Fig. 2. Active STAT3 is essential for survival and leukemic potential of TKI-persistent CML LSCs.

A The sensitive and persistent K562 were treated with LLL12 (1 µM) for 3 days. Treatment was switched to either imatinib (1 µM) or continued with LLL12 (1 µM) for additional 3 days. Cells were analyzed for AnnexinV by flow cytometry. B Dose curve of imatinib for the sensitive and persistent K562 untreated or treated with LLL12 (1 µM) for 3 days. The cells were stained with annexin V and analyzed by flow cytometry. C HSC or LSC count per 10 million BM cells (left), percent AnnexinV stem cells (middle) and 24 hr BrDU incorporation in stem cells (right) of control and CML mice post 4 weeks of imatinib (200 mg/kg) or LLL12 (25 mg/kg) treatment individually or in combination. n = 5. D Survival curves of control and CML mice post 4-week imatinib (200 mg/kg) or LLL12 (25 mg/kg) treatment alone, or in combination. E Limiting dilution CRU (competitive repopulation unit) assay is shown. The indicated numbers of control or leukemic-exposed HSCs were transplanted along with 2 × 10⁵ BM cells of a competitor (CD45.2⁺) into lethally irradiated hosts (CD45.1⁺). Reconstitution was evaluated in the blood at 16 weeks post-transplantation (p = 0.0001).

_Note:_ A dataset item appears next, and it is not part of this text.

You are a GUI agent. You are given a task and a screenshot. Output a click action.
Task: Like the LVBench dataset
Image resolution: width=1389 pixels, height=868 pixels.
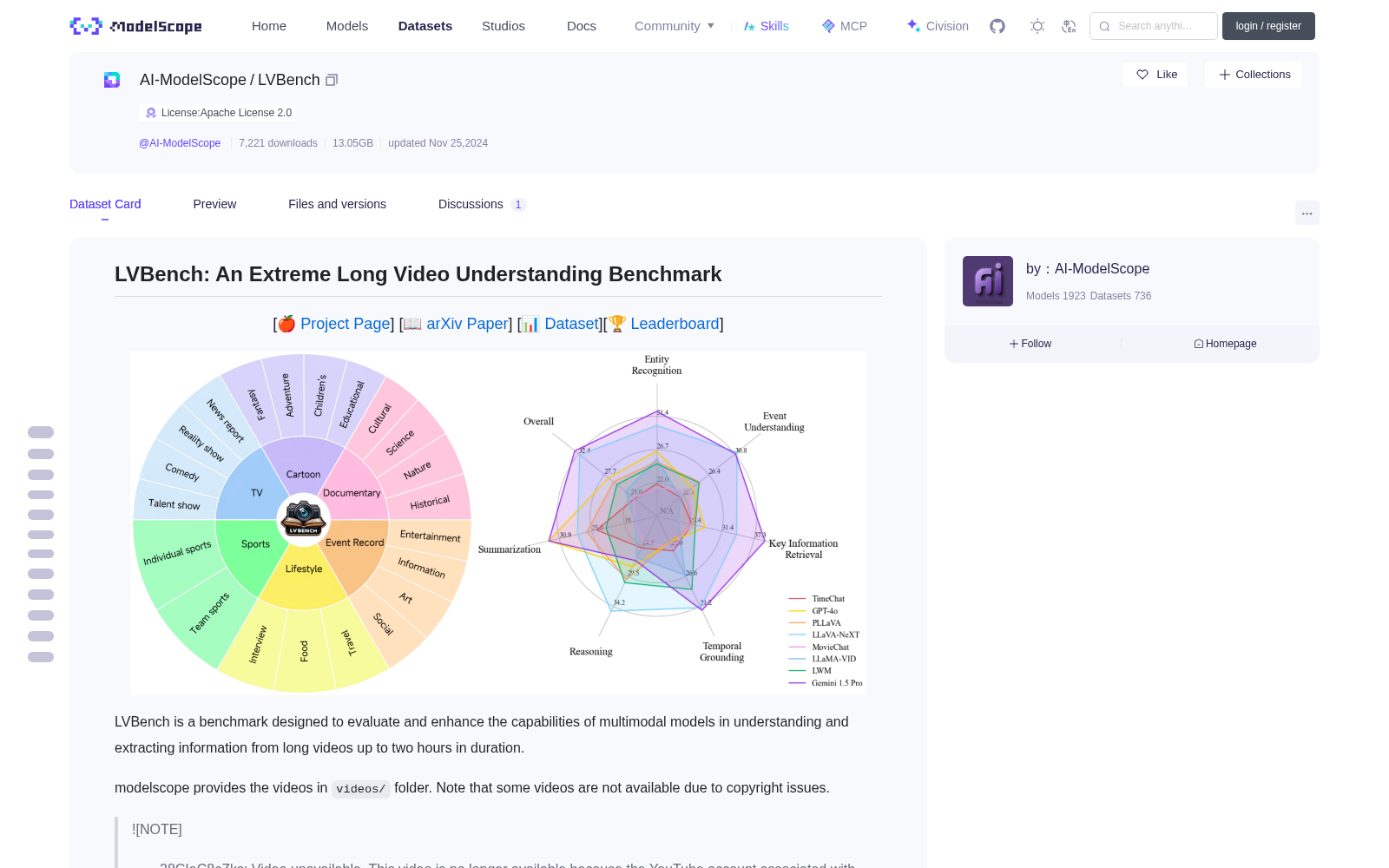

Mice with CD45.1⁺ chimerism <0.3 were considered non-responders. The data is a representative or pool of mean ± SD from two to three independent experiments. Unpaired student t test or Two-way ANOVA was used to determine statistical significance with Tukey’s multiple comparison. p values < 0.05 were considered statistically significant. *p < 0.05, **p < 0.01, ***p < 0.001, ****p < 0.0001; ns = not significant.